■ INSTRUCTIONS TO FOLLOW: Produce exactly the lines from the one holding "How do I perform: Click" through the last line of the data below, with every picture left out.

■ MATERIAL TO PROCESS:
■ ■ ■ ■ ■ ■ ■

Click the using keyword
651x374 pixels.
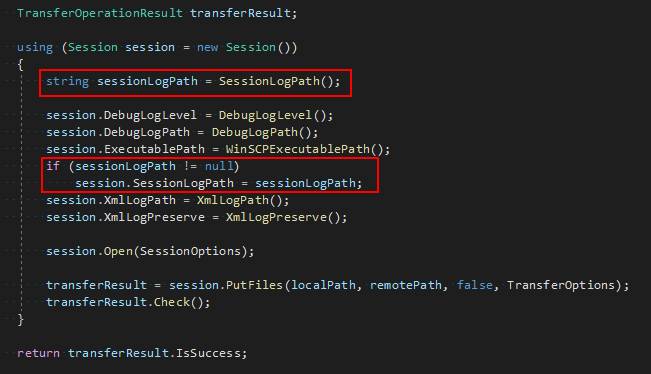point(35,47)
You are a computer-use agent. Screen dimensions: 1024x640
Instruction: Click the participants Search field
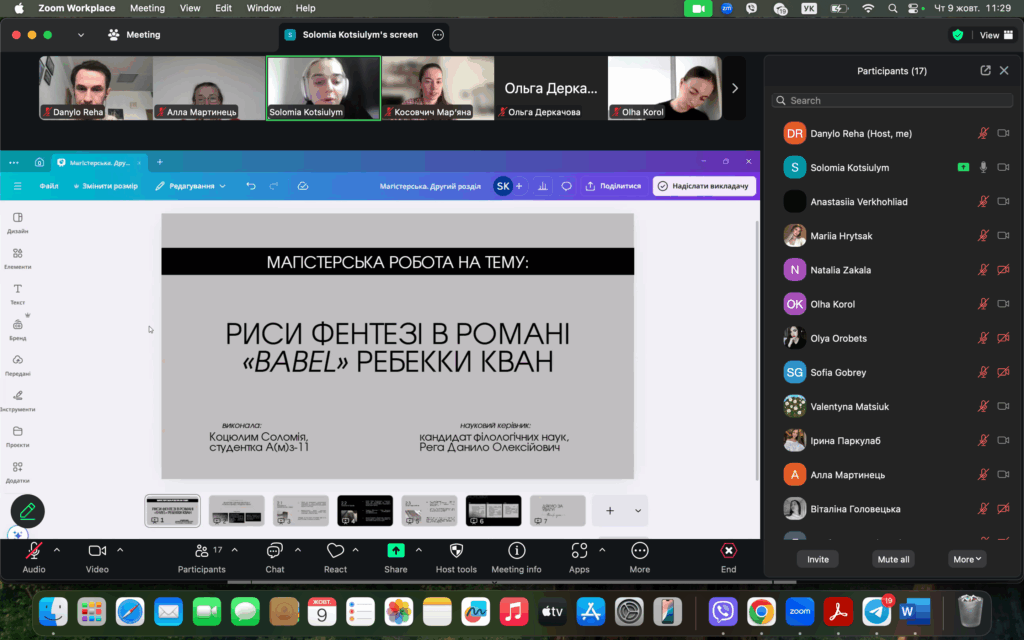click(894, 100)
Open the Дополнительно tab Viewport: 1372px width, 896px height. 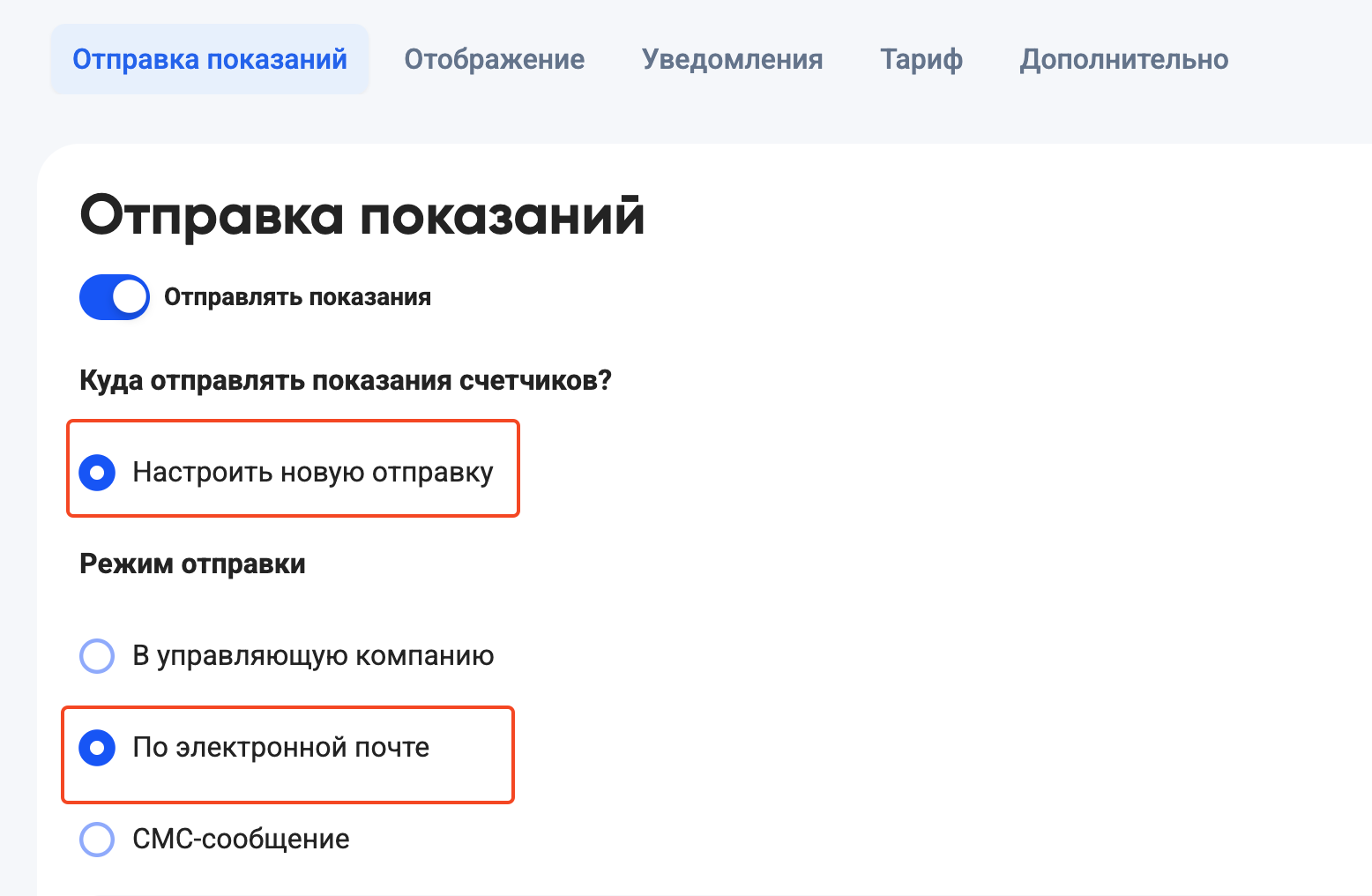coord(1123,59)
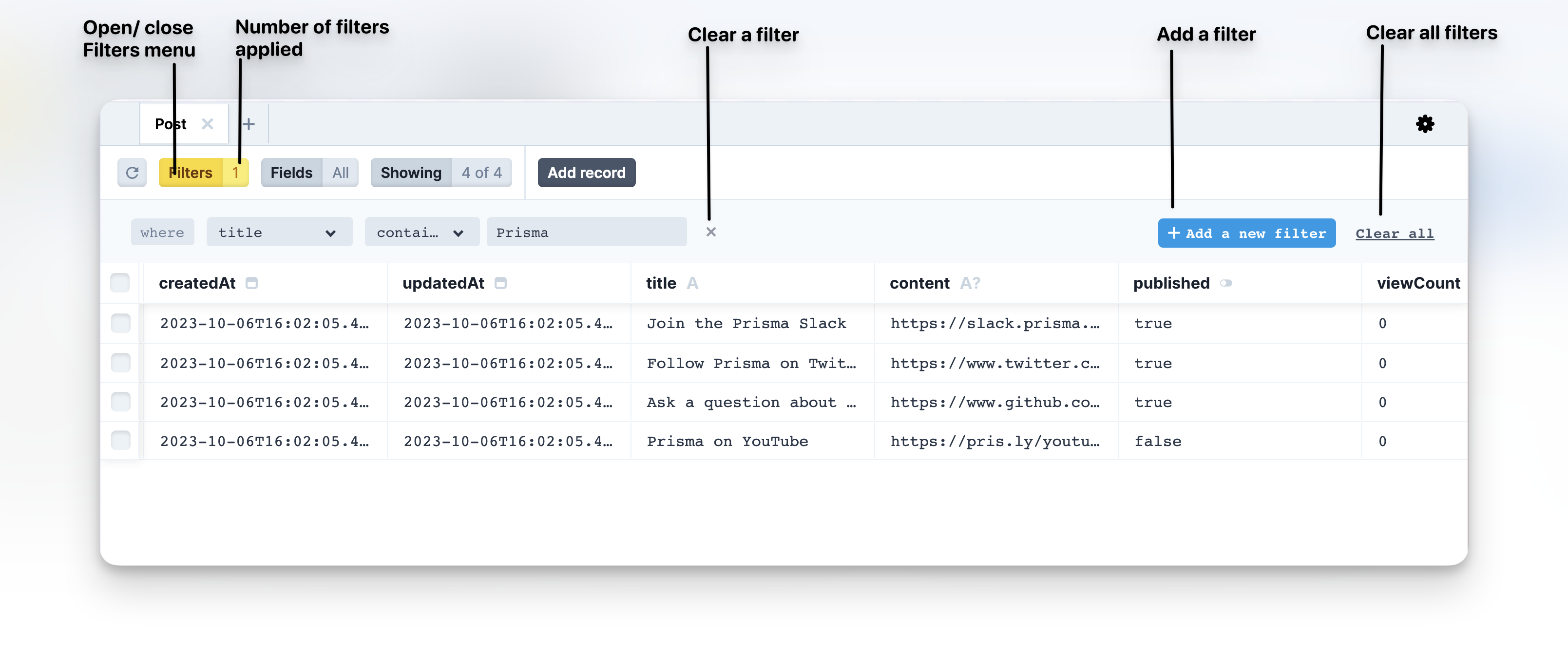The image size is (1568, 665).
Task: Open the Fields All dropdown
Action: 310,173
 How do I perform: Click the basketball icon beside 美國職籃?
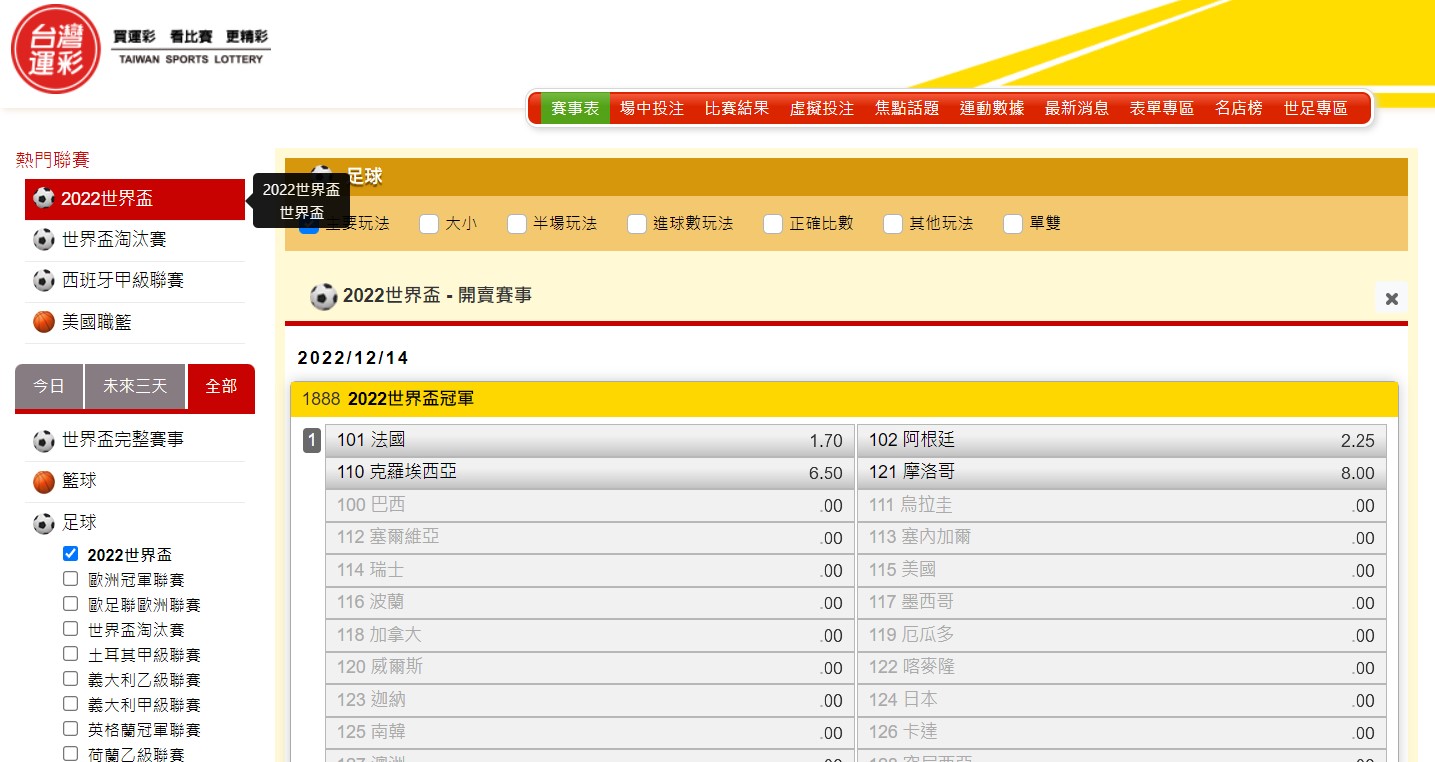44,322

■ ■ ■ ■ ■ ■ ■

■ ANSWER TO THE PROBLEM:
 How do I perform: Click the basketball icon beside 美國職籃?
44,322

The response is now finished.